**ISTRUZIONI**
Rispondi per favore a queste domande sul brano scelto:
1. Nel primo paragrafo, che cosa il nostro modo di muoverci potrebbe costantemente riconoscere, far risuonare e rivivere?
2. Quali funzioni vitali del corpo vengono nominate come esempi?
3. Che cosa possono svelare le nuove capacità sensoriali, una volta riconosciute dalla nostra coscienza?

**BRANO SCELTO**
....
Come possiamo identificare la risonanza delle stratificazione del passato racchiusa nel momento presente e riconoscere il suo impatto sul modo in cui ci muoviamo e sul nostro processo decisionale? Il nostro modo di muoverci è forse un costante riconoscere, risuonare e rivivere elementi del nostro passato? In che modo il nostro passato definisce il nostro senso di identità?

Attraverso un approccio somatico al movimento possiamo decostruire il modo in cui percepiamo la realtà e riconoscere e rompere schemi percettivi abitudinari per accedere ad una rinnovata consapevolezza del momento presente. Portando attenzione alle funzioni vitali del nostro corpo di cui di solito non siamo consapevoli a livello cosciente, ma che sono fondamentali per mantenerci in vita, come il nostro respiro e la nostra relazione con la forza di gravità, possiamo lasciar andare una comprensione meccanica della realtà, per fare spazio a nuove capacità sensoriali che, una volta riconosciute dalla nostra coscienza, possono svelare stratificazioni di storie e significati inconsci di cui il nostro corpo si fa portatore.
....
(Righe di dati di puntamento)
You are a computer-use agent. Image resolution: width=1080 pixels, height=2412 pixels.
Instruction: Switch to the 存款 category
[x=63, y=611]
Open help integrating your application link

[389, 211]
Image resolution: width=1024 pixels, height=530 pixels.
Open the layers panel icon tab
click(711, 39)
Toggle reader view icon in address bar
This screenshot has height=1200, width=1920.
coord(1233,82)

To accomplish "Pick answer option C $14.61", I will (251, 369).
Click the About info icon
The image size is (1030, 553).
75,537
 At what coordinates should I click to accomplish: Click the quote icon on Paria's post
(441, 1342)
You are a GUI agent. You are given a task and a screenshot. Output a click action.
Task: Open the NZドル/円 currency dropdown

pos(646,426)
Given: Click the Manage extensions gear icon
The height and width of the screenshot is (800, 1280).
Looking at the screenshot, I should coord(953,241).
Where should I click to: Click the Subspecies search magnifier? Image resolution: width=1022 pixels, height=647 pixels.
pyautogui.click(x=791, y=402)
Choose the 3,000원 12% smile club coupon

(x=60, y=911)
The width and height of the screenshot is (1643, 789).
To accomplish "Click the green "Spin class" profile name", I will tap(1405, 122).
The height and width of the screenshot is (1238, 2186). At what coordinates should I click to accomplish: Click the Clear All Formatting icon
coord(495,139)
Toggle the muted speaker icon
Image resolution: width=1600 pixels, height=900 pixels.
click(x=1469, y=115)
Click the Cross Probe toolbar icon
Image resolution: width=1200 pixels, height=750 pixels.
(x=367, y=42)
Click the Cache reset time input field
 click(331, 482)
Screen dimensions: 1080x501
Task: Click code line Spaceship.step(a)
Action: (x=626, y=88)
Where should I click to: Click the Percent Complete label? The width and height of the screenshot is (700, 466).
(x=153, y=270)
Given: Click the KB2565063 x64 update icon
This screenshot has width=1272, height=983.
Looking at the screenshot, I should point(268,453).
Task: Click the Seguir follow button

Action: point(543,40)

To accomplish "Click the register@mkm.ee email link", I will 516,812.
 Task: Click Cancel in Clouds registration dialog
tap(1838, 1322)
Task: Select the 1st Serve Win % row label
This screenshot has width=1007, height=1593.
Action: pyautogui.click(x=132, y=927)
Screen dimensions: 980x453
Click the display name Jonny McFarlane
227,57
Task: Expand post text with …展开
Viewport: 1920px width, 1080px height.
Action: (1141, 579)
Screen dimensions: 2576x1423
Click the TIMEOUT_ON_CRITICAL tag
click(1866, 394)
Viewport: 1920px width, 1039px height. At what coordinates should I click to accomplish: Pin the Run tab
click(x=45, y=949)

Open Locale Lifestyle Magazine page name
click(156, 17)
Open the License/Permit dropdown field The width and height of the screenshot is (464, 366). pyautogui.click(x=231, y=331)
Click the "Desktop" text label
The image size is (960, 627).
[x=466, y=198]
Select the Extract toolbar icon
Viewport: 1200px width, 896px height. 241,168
....
**RISPOSTA SCRITTA**
1. Elementi del nostro passato.
2. Il respiro e la nostra relazione con la forza di gravità.
3. Stratificazioni di storie e significati inconsci di cui il nostro corpo si fa portatore.